+++ Dataset content

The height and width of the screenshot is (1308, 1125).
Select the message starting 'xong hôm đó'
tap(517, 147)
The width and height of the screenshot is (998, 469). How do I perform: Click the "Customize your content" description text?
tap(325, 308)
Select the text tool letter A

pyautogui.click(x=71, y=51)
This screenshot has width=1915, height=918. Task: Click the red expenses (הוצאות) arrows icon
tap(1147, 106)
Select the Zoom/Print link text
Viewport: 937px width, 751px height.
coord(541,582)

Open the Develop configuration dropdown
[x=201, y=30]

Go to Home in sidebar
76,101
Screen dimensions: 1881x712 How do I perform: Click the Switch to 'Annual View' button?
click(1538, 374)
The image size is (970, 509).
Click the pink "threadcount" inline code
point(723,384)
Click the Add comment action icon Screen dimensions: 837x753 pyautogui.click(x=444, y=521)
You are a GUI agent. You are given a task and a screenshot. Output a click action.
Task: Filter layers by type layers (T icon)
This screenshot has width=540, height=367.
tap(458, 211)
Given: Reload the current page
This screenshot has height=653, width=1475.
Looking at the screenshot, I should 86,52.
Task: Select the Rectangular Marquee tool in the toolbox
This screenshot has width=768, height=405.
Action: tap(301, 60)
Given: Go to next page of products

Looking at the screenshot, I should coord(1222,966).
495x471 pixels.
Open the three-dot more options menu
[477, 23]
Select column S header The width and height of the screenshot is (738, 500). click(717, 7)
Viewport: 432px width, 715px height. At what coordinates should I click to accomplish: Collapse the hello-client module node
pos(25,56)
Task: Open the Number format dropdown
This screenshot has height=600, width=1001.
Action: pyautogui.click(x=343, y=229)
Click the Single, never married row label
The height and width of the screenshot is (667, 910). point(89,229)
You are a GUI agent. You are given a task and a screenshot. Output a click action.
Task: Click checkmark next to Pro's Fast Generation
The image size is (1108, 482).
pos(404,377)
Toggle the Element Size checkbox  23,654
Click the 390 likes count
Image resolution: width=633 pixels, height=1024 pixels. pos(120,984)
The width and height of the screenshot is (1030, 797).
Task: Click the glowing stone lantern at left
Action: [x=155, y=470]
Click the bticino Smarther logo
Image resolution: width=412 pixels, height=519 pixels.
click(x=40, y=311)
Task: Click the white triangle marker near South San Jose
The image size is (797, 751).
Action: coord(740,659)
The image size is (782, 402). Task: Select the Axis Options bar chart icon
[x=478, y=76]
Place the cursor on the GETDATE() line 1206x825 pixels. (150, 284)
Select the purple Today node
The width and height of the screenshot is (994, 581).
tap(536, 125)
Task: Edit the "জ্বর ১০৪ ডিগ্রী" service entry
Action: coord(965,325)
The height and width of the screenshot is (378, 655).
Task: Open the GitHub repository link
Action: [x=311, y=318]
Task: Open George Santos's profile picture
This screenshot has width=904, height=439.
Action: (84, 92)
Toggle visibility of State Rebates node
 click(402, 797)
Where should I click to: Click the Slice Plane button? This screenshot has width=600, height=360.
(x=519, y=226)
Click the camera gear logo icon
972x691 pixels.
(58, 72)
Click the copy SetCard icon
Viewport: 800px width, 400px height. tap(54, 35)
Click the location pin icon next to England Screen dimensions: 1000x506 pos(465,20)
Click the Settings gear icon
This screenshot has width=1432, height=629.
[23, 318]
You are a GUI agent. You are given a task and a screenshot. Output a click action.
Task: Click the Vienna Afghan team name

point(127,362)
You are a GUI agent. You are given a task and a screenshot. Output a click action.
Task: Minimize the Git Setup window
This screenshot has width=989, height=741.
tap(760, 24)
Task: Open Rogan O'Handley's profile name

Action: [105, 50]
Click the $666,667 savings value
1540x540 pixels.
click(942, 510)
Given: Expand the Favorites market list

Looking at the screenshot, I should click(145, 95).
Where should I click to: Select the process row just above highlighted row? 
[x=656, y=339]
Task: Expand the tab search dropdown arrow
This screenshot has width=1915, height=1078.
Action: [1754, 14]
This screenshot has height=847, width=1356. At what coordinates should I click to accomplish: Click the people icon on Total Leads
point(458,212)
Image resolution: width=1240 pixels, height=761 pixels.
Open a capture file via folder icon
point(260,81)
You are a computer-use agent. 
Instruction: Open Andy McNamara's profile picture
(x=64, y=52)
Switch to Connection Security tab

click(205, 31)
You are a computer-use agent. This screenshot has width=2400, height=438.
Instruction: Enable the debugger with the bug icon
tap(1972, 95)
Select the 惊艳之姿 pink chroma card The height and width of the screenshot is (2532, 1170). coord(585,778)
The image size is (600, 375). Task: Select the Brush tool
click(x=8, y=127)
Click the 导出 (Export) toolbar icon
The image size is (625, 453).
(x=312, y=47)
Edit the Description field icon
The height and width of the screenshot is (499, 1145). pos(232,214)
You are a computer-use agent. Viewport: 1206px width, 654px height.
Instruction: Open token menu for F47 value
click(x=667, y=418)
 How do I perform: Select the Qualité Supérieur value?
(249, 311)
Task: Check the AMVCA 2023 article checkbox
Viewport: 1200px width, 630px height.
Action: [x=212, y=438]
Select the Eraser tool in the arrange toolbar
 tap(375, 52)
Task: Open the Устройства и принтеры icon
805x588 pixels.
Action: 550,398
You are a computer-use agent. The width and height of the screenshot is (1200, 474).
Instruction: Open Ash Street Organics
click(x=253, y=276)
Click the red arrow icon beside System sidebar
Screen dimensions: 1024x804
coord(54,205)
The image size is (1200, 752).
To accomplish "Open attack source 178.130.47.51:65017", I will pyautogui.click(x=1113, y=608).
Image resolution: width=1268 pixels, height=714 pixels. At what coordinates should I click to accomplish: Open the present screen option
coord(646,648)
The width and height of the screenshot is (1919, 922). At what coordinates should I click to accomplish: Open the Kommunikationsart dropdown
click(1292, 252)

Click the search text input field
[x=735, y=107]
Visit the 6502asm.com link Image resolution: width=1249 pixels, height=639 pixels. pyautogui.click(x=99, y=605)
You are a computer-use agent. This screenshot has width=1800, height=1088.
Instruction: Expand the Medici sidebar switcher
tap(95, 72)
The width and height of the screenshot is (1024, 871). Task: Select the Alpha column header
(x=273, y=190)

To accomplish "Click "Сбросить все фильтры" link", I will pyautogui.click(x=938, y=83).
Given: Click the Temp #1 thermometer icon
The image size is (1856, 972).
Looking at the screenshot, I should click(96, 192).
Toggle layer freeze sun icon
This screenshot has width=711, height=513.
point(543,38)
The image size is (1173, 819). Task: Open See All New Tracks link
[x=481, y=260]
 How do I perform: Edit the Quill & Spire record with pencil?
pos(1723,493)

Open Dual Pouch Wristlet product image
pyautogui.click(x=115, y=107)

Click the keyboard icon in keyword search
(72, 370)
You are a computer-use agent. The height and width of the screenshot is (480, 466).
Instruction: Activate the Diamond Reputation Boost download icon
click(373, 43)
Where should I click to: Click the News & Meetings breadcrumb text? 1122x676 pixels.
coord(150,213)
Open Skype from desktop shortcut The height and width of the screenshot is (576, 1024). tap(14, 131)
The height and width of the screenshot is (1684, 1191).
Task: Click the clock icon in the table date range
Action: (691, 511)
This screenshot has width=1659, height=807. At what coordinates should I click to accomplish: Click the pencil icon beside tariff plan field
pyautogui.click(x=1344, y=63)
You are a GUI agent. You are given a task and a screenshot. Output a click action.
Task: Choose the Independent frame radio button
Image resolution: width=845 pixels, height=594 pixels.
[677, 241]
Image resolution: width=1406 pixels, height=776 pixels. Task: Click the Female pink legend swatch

++++++

The reply should hold only the lines of the listing above starting at the line containing "Where should I click to: Click the Slice" and ending at the line containing "Select the 惊艳之姿", exactly as written.

Where should I click to: Click the Slice Plane button? This screenshot has width=600, height=360.
(x=519, y=226)
Click the camera gear logo icon
972x691 pixels.
(58, 72)
Click the copy SetCard icon
Viewport: 800px width, 400px height. tap(54, 35)
Click the location pin icon next to England Screen dimensions: 1000x506 pos(465,20)
Click the Settings gear icon
This screenshot has width=1432, height=629.
[23, 318]
You are a GUI agent. You are given a task and a screenshot. Output a click action.
Task: Click the Vienna Afghan team name

point(127,362)
You are a GUI agent. You are given a task and a screenshot. Output a click action.
Task: Minimize the Git Setup window
This screenshot has width=989, height=741.
tap(760, 24)
Task: Open Rogan O'Handley's profile name

Action: [105, 50]
Click the $666,667 savings value
1540x540 pixels.
click(942, 510)
Given: Expand the Favorites market list

Looking at the screenshot, I should click(145, 95).
Where should I click to: Select the process row just above highlighted row? 
[x=656, y=339]
Task: Expand the tab search dropdown arrow
This screenshot has width=1915, height=1078.
Action: [1754, 14]
This screenshot has height=847, width=1356. At what coordinates should I click to accomplish: Click the people icon on Total Leads
point(458,212)
Image resolution: width=1240 pixels, height=761 pixels.
Open a capture file via folder icon
point(260,81)
You are a computer-use agent. 
Instruction: Open Andy McNamara's profile picture
(x=64, y=52)
Switch to Connection Security tab

click(205, 31)
You are a computer-use agent. This screenshot has width=2400, height=438.
Instruction: Enable the debugger with the bug icon
tap(1972, 95)
Select the 惊艳之姿 pink chroma card The height and width of the screenshot is (2532, 1170). coord(585,778)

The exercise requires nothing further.